Blaire Zika is teaching a class called Transcending the Illusion to help others overcome grief, self-doubt and trauma.

Blaire Zika is teaching a class called Transcending the Illusion to help others overcome grief, self-doubt and trauma.

“Transcending The Illusion” classes will begin April 2 and continue weekly every Tuesday for eight weeks at The Urban Lotus Project, 316 California Ave.

Blaire Zika’s poetry and paintings have served as an outlet to process a lot. But, she said, there were some painful threads woven so deeply into her life she felt like she was on a shame merry-go-round, asking herself, “How am in this same spot again?”

She’s definitely not in that spot today.

Zika began drilling down to find the internal triggers that led to her emotional funks, and a healing journey began. She took up meditation and began doing yoga. Through a lot of “soul work,” she said, she’s grown into a place of complete self-love. Now, she feels compelled to pass on what she’s gained to others who have been through hurt. She’s teaching a course in April called “Transcending the Illusion.”

The illusion, as she sees it, is separation—separation from love and community, caused by “old narratives” and traumatic experiences. She said staying in the shame of mistakes and mishaps can be a narrative. Or maybe the story is sadness from a loss that we keep revisiting, or the embarrassment of a past mistake that we just can’t shake. It could be a gripping insecurity felt every time we put ourselves out there.

Zika said her upcoming course will introduce attendees to new stories about themselves and help them shed the insecurities and heartaches they feel in the negative corners of their minds that keep them from being their “highest selves.”

“In the space of this class, people can share without judgement,” Zika said. “When things come up related to their pain, we’ll give it a name. Drill down on it. All the ego things that want to stop us, they’ll get killed in this course. It won’t be an easy course, but will have a shift in people’s lives. We all just need permission to go there.”

The work in “soul work” will consist of meditation, yoga and spiritual exercises, intended to open participants up to discussing freely. The first week will lay the foundation by teaching participants about being “in flow” and guide them to listen to their inner voices.

“We seek guidance with a higher source, and if we don’t know what that voice is we’ll miss it,” she said. “When we’re in flow, we’ll recognize ego.”

Zika’s own scars come from her husband’s suicide a few years ago, as well as more faded marks left by her upbringing. The “not good enough” baggage is something she said she’s carried for a long time. And while she doesn’t have a degree hanging on her wall, she feels equipped to guide others to a healing place, she said.

Not everyone—this writer included—is big on cosmic and mystical things, but Zika said this course is not just for the big believers in God or “Source,” as Zika calls the higher being. It’s for anyone who has faced darkness, sadness or haunting shadows of negativity and self-doubt.

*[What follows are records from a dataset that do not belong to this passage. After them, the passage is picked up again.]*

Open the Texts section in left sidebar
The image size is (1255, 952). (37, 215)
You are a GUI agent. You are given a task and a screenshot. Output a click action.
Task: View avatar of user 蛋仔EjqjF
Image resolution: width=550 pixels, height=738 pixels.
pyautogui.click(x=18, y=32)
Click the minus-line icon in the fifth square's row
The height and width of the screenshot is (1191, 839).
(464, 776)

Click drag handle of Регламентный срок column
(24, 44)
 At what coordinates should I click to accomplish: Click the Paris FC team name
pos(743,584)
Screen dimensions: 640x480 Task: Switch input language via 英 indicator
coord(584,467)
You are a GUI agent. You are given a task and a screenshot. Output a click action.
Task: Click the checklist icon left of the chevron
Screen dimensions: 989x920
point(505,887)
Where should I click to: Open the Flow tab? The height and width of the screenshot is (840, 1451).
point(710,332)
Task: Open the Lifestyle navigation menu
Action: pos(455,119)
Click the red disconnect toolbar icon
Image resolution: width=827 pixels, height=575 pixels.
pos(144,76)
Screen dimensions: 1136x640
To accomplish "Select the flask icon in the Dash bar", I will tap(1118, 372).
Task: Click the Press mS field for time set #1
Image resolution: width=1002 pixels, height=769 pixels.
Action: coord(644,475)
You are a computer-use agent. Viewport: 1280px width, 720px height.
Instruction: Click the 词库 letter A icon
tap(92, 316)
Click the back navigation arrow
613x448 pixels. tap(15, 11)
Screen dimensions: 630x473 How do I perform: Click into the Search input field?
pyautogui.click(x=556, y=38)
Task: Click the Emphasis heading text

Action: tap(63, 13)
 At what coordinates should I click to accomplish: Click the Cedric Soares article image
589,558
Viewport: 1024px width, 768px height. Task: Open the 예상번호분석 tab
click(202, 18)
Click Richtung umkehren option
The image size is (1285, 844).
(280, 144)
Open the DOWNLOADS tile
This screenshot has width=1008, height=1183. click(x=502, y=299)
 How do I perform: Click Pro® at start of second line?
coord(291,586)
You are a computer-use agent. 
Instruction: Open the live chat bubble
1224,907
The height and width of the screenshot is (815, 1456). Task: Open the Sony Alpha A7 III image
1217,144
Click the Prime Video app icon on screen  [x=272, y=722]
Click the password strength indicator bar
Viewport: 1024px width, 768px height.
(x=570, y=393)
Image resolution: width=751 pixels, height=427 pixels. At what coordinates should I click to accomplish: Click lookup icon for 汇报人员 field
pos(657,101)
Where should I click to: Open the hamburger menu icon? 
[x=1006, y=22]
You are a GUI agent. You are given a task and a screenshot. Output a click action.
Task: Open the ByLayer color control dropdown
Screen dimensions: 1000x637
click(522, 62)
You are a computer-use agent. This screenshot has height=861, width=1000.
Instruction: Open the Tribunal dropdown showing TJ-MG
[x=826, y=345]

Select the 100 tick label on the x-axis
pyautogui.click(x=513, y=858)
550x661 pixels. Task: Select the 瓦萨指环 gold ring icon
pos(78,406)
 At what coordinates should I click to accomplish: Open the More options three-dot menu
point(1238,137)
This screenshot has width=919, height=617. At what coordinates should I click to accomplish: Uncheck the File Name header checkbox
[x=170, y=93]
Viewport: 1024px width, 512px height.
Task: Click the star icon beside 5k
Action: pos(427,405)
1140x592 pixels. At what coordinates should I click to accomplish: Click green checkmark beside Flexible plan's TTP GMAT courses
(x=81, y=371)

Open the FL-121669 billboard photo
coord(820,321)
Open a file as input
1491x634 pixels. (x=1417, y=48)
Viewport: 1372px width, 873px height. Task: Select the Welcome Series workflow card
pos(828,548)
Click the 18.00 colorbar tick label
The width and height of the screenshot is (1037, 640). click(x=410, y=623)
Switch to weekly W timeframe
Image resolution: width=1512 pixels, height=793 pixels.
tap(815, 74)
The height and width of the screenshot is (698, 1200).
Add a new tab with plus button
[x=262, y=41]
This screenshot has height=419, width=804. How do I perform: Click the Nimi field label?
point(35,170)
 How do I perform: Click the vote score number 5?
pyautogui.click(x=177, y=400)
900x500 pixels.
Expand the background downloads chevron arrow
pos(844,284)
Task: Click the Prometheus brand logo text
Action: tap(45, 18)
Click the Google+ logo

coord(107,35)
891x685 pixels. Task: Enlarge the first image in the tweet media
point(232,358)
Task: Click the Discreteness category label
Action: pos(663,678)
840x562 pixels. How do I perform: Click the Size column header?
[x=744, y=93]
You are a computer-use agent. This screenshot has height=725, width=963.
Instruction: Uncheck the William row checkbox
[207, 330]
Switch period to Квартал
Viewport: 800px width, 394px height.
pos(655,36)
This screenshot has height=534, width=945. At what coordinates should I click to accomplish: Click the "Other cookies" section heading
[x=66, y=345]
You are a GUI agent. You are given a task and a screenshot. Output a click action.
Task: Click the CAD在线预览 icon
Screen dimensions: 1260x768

“The primary goal is to shine a light on our pain, grief and trauma so that we may bring it up out of our shadows and heal it, transcend it and no longer live in a space of suffering,” she said. “The goal is to nurture a loving relationship within ourselves so that we may begin to see that life is always happening for us and not to us, so that when we navigate through difficult moments going forward they don’t consume and control us.”